- ACTIVITY -
Copy the listing below word for word, from its first line through the line containing "message-text: Buen día bro, primer día con tus señales… is", including both ends.

Items from a data source:
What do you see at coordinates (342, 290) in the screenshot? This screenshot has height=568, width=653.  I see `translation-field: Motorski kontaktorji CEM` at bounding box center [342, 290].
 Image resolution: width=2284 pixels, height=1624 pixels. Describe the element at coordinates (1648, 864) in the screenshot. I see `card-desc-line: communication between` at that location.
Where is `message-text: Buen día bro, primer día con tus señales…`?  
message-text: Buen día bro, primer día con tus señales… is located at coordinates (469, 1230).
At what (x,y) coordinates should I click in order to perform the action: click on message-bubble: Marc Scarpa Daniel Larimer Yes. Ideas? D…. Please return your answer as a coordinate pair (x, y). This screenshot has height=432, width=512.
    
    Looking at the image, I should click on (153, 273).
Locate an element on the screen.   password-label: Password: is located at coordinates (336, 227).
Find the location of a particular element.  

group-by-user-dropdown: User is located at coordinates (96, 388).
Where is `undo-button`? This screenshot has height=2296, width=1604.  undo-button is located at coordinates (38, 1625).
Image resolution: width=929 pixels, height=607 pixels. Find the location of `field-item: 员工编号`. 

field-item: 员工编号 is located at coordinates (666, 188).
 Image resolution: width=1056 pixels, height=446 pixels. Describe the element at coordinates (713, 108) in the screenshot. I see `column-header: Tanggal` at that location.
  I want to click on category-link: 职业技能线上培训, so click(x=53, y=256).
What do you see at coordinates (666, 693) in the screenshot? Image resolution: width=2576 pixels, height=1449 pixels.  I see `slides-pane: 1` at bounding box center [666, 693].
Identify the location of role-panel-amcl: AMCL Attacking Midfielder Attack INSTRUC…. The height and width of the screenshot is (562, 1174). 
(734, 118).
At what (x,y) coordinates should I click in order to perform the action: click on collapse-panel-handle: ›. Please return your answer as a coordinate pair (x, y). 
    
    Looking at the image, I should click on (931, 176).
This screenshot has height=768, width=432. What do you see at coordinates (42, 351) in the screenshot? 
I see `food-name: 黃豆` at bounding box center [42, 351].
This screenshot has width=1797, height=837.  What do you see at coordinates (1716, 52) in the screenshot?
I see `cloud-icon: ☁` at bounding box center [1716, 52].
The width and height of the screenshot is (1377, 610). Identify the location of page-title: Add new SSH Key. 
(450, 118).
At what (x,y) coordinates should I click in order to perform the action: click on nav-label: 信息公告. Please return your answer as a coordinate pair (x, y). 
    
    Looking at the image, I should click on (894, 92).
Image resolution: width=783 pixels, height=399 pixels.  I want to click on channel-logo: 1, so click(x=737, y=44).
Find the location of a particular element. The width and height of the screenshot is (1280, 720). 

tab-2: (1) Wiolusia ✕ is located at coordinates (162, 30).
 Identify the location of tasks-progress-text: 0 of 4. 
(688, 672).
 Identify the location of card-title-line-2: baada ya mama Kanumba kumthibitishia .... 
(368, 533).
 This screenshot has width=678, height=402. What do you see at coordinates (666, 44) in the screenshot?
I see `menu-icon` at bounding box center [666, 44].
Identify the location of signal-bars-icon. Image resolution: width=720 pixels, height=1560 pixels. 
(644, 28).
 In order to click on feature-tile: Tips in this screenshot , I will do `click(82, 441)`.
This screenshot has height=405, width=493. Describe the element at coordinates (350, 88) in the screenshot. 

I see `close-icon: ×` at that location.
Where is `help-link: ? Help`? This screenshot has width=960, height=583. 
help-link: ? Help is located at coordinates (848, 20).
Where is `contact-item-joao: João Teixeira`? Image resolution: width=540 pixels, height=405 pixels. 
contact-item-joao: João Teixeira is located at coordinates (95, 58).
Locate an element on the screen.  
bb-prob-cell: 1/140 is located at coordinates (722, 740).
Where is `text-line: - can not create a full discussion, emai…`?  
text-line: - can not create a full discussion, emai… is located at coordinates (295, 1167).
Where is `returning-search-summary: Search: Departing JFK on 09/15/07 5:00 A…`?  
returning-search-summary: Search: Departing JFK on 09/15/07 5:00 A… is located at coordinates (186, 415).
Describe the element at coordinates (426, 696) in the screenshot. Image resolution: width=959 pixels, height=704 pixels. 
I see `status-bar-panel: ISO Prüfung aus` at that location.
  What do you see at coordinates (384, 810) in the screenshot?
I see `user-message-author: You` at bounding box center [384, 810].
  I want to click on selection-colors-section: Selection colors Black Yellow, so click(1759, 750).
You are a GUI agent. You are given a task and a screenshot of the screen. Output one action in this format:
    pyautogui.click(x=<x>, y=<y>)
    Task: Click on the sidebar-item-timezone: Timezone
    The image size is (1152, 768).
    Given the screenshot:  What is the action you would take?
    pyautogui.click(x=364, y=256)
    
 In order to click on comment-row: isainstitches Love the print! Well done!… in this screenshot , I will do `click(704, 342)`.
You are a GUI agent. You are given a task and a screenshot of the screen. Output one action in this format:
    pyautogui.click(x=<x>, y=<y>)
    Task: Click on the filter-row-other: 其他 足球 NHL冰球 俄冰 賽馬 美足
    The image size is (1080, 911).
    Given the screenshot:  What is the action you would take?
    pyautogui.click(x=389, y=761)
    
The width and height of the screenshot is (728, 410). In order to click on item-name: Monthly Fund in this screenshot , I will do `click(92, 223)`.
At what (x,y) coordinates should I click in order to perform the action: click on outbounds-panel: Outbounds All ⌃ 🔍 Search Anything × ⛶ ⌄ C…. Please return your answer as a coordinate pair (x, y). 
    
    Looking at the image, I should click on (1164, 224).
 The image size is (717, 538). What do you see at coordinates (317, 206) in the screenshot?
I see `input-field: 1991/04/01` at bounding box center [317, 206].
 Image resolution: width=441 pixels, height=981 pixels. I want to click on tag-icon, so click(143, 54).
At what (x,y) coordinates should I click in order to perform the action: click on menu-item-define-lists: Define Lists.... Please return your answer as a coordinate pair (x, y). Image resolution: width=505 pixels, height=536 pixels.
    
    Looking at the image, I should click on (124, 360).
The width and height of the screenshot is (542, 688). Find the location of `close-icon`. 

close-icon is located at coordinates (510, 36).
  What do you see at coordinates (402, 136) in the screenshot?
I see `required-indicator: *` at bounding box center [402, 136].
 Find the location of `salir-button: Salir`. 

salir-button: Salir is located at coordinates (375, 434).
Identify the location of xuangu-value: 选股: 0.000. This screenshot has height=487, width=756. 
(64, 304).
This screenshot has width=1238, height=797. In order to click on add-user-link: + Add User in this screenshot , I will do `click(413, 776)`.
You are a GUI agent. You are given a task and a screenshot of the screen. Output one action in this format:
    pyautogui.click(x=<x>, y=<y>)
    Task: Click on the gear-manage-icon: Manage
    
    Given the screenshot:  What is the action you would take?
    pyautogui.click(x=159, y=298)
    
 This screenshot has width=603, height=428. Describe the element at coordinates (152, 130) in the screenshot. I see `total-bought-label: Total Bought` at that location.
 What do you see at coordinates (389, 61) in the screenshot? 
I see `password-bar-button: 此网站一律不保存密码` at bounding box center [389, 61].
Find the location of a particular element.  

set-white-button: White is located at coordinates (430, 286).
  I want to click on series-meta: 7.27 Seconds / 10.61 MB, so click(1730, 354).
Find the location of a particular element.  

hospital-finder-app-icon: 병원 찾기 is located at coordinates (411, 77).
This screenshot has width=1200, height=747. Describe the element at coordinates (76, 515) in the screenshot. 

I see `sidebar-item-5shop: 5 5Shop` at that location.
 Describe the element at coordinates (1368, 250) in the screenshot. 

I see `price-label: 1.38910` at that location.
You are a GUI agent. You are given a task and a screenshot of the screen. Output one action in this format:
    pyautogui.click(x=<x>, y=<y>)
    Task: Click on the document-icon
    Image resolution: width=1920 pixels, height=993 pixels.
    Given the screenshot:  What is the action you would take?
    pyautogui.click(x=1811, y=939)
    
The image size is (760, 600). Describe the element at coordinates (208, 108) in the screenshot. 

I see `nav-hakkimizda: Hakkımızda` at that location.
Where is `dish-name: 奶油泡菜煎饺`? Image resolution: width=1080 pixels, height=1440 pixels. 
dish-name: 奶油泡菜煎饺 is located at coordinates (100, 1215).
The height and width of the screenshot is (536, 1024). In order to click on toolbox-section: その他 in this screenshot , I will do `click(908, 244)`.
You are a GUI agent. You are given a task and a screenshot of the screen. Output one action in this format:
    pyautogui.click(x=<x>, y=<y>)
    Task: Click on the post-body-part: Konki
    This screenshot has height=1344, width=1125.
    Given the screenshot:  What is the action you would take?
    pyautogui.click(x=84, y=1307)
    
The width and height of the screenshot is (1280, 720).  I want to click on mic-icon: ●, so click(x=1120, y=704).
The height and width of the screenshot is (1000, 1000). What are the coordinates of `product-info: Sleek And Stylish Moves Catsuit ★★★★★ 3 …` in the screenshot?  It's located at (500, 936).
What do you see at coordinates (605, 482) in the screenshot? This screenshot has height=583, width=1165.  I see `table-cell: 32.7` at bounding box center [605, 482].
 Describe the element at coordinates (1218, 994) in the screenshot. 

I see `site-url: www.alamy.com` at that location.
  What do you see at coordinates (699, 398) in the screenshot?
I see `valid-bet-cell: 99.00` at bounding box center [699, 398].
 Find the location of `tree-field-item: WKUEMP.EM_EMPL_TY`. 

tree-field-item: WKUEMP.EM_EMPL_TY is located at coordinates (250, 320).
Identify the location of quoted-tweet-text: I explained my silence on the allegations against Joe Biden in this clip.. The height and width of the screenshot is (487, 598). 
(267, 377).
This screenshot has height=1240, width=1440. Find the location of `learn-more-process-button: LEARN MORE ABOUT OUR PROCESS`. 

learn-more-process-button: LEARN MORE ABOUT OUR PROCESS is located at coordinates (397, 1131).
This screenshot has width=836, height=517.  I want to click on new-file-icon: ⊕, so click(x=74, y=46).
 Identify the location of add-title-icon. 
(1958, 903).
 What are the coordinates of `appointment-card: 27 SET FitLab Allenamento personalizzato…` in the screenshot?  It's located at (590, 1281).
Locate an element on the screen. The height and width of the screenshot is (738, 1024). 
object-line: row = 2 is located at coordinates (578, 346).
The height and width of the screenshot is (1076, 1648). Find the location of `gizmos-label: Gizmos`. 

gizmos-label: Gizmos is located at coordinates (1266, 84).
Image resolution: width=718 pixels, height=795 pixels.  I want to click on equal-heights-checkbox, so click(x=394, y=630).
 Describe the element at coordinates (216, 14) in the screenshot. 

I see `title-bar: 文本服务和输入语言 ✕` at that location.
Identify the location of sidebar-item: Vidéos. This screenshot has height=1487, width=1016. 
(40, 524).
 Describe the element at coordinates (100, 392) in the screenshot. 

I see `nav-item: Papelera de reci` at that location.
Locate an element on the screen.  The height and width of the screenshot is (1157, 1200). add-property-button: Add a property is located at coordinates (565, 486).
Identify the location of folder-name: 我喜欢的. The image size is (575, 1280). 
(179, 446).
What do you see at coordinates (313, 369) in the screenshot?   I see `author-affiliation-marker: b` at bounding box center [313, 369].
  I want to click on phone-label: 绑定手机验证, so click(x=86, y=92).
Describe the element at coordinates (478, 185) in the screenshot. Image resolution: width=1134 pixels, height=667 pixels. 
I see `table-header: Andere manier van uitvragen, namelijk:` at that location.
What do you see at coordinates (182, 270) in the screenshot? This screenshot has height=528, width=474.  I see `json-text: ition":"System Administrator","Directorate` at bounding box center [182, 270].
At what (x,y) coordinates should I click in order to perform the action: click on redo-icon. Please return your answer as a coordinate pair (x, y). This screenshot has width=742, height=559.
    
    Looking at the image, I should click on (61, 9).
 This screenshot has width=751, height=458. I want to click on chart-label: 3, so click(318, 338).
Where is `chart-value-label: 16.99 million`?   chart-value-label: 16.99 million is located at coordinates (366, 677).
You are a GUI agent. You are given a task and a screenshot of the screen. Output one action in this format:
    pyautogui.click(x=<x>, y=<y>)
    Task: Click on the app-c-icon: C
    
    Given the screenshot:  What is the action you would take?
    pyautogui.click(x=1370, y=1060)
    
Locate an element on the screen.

- EXERCISE RESULT -
What do you see at coordinates (342, 290) in the screenshot? This screenshot has height=568, width=653.  I see `translation-field: Motorski kontaktorji CEM` at bounding box center [342, 290].
 Image resolution: width=2284 pixels, height=1624 pixels. Describe the element at coordinates (1648, 864) in the screenshot. I see `card-desc-line: communication between` at that location.
Where is `message-text: Buen día bro, primer día con tus señales…`?  
message-text: Buen día bro, primer día con tus señales… is located at coordinates (469, 1230).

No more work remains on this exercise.